┌─ Auszug aus Quelle

Irgendwann wies Mahmoud das FBI auf den indigenen Aktivisten und Schauspieler Dallas Goldtooth hin und sagte, dass „er der Anführer der Gruppe ist, der dies gewalttätig macht“, wie ein Anwalt in einer E-Mail beschrieb.

Während der Proteste drängten die Strafverfolgungsbehörden des Bundes darauf, mehr Ressourcen zur Überwachung der Anti-Pipeline-Bewegung zu beschaffen. Perry wollte Drohnen, die Gesichter und Nummernschilder heranzoomen könnten, und O’Connell meinte, das FBI sollte Crowdsourcing-Finanzierung untersuchen, die Verbindungen zu Nordkorea haben könnte, behauptete er in seiner Aussage. Beide Anträge wurden abgelehnt.

└─
┌─ Vorliegende Datensätze

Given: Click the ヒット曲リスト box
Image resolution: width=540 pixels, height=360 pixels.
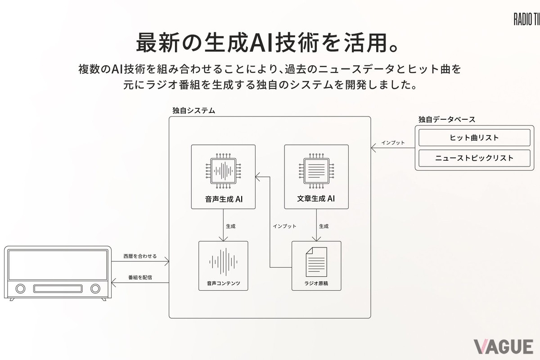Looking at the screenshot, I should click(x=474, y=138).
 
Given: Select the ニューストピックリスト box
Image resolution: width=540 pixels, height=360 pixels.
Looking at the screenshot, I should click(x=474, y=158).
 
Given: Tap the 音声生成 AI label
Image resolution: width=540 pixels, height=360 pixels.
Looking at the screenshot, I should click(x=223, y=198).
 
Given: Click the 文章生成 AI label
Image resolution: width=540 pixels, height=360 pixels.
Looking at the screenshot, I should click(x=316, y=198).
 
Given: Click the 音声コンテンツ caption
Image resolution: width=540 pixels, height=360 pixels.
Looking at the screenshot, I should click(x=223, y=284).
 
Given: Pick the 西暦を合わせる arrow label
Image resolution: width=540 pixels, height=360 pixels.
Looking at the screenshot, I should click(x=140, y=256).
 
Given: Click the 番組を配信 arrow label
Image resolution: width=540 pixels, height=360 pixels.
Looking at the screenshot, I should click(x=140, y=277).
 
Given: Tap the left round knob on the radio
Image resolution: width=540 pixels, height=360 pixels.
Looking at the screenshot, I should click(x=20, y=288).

└─
┌─ Vorliegende Datensätze

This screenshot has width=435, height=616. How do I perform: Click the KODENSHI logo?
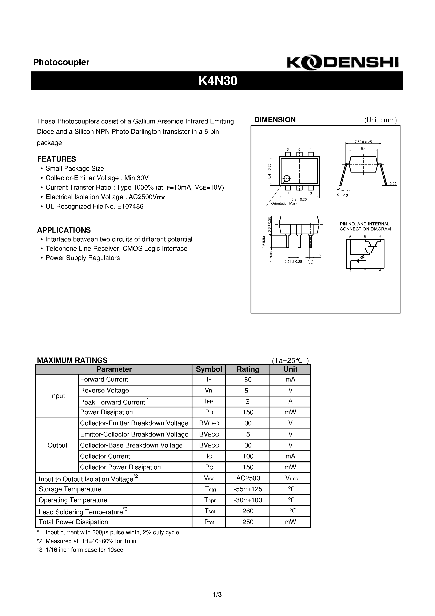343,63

└─

### Was zu tun ist
[A] Beantworte anhand des Textes über die Pipeline-Proteste diese Fragen:
(i) Auf wen wies Mahmoud das FBI hin?
(ii) Was für Drohnen wollte Perry haben?
(iii) Was wurde aus den Anträgen von Perry und O’Connell?
[B] Schreib den Text über die Pipeline-Proteste weiter, direkt im Anschluss an seinen letzten Satz.
Die Datensätze stehen für sich und gehören nicht zum Text über die Pipeline-Proteste.

### Gelöste Aufgaben
[A]
(i) Auf den indigenen Aktivisten und Schauspieler Dallas Goldtooth.
(ii) Drohnen, die Gesichter und Nummernschilder heranzoomen könnten.
(iii) Beide Anträge wurden abgelehnt.

[B]
O’Connell stellte klar, dass er sich mehr Sorgen um China oder Russland als um Nordkorea mache und dass es ihm nicht nur um staatliche Akteure gehe. „Wenn jemand wie George Soros oder einer dieser anderen wohlhabenden Aktivisten versucht, die Dinge in meinem Revier zu stören, möchte ich wissen, was los ist“, erklärte er und bezog sich dabei auf den milliardenschweren Philanthropen, von dem Verschwörungstheoretiker behaupten, dass er fortschrittliche Anliegen kontrolliert.

Für die Polizeibeamten des Bundes, die vor Ort in Standing Rock arbeiten, gibt es keinen Grund, warum sie nicht alle der Bundesregierung zur Verfügung stehenden Ressourcen nutzen sollten, um diesem jüngsten indigenen Aufstand entgegenzutreten.

„Diese Scheiße hätte sofort zerschlagen werden sollen“, sagte O’Connell.